Exercise aim: Below is a listing. Write out exactly its lines between the one holding "Click the Dominio globe icon in sidebar" and the one holding "You are a computer-use", inclusive.

Exercise materials:

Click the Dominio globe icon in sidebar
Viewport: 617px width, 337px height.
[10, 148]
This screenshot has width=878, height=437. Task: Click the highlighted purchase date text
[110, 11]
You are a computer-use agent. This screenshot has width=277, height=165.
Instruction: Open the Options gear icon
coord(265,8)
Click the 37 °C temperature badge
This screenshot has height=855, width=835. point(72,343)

* * *

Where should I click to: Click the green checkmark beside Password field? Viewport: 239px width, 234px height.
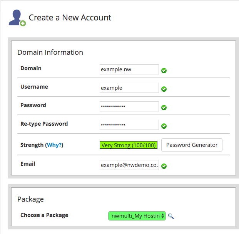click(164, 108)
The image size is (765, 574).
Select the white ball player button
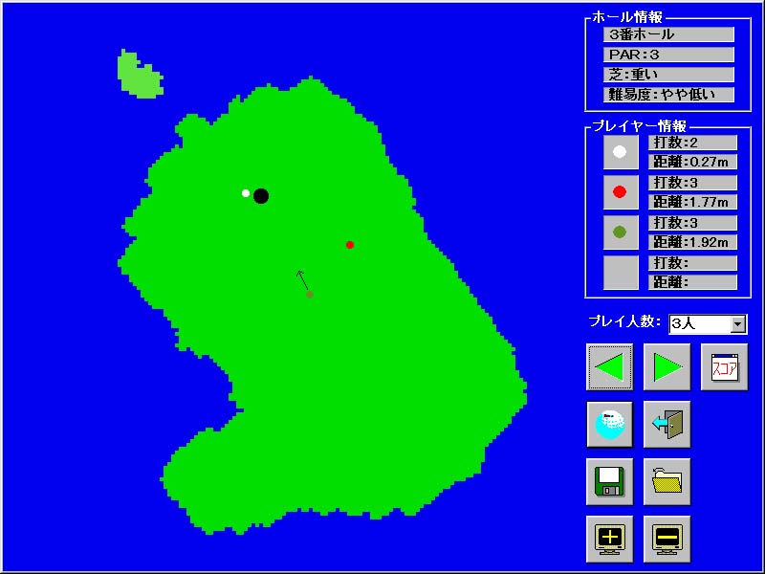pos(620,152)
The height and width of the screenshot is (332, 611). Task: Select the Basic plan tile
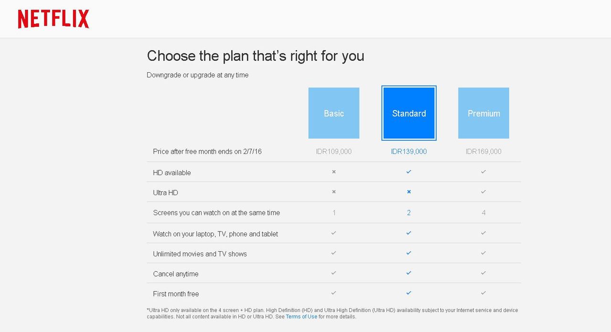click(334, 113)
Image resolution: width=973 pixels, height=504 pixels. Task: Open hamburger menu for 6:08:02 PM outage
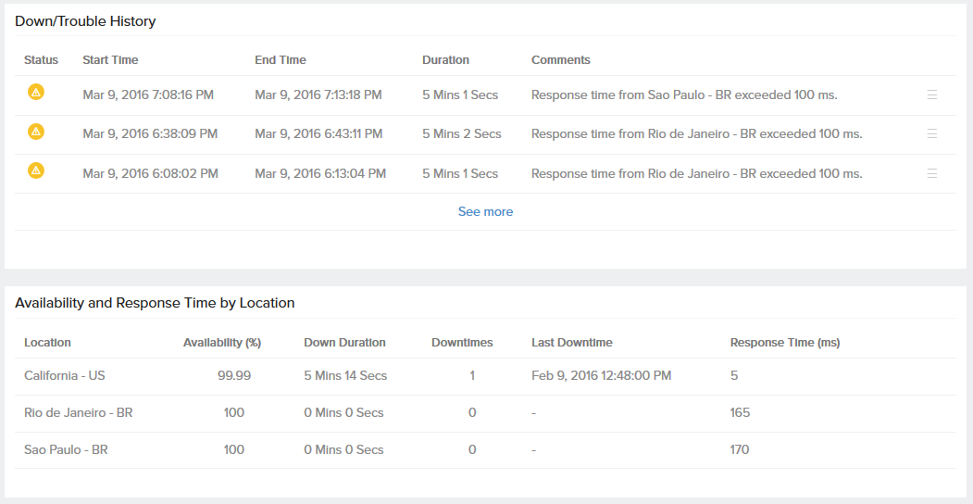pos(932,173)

Task result:
Click the Dominio globe icon in sidebar
Viewport: 617px width, 337px height.
[10, 148]
This screenshot has width=878, height=437. Task: Click the highlighted purchase date text
[110, 11]
You are a computer-use agent. This screenshot has width=277, height=165.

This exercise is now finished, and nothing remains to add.